Many of the children were forced into the brick factories after their parents became indebted to the owners.
“They are bonded labour, I am holding them,” Mohamed Gul, the owner of one factory in the area near Jalalabad, said.
“They don’t have any other option they have to, like a slave, work for me. Each family owes me thousands of aghanis [the Afghan currency]. They have to pay me with their work.”
Money to survive
Al Jazeera’s Teresa Bo, reporting from Sokhrod, said that many of the families working at the brick factories find it difficult to pay off their crippling debts as they earn as little as $6 a day and need the money to survive.
The government has said that it is encouraging aid agencies and other non-governmental organisations to help free the indebted families from their bonds.
However, the workers at the brick factory expressed doubts that they would receive any government assistance.
“If we don’t pay them [the factory owners], they won’t let us go. They are powerful people, they have guns and they know powerful people in the government,” Qari, a brick-maker, said.
“My life is destroyed, I’m worried about the future of my children.
The children work between eight and 12 hours a day, often in dangerous conditions.
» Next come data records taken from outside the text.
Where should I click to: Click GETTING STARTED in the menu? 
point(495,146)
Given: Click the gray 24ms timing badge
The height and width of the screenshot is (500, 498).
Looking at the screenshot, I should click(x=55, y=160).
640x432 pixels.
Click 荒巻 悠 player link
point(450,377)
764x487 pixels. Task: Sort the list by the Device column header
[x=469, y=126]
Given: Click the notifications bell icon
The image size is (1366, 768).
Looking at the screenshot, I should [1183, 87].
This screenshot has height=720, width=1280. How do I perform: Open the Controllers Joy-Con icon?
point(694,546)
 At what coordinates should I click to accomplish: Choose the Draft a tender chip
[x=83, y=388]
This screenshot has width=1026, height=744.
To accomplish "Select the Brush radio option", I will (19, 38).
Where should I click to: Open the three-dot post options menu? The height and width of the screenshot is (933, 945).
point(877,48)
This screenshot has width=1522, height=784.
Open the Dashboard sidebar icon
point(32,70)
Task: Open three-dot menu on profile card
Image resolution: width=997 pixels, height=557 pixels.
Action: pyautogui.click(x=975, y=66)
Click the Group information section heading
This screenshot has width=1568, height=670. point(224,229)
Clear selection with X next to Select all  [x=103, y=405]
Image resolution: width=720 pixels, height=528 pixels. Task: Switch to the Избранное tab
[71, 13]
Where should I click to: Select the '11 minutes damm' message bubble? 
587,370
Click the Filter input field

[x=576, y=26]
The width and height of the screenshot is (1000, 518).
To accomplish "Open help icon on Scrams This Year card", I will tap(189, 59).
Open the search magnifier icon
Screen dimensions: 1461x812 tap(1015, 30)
Al Jazeera saw one boy injured during its short visit to a factory when a pile of bricks feel on him.
The United Nations Children’s Fund (Unicef) estimates that about 30 per cent of five to 14-year olds in Afghanistan are involved in some form of labour.
Despite a massive increase in school enrollment after the fall of the Taliban government in 2001, almost half of the country’s youth (15- to 24-year olds) are illiterate, according to Unicef.
This problem could be worsened as children miss out on education to help support their families.
“While we are in debt, we cannot study. I have to work to pay my family’s debts and our expenses. But, one day, I want to be a teacher to teach others,” 12-year-old Akhar Khan said.
Safia Siddiqi, an member of the Afghan parliament from the local province, told Al Jazeera that the government had “strictly forbidden” child labour across the country but that many still had to work because of the poor circumstances of their families.
“I think this is the responsibility of the government … to take immediate action regarding the slavery which is going on in the district,” she said
“The poverty rate is very high in Afghanistan … we should provide something for the families, for the mothers, for the parents to feed the children and send them to school.”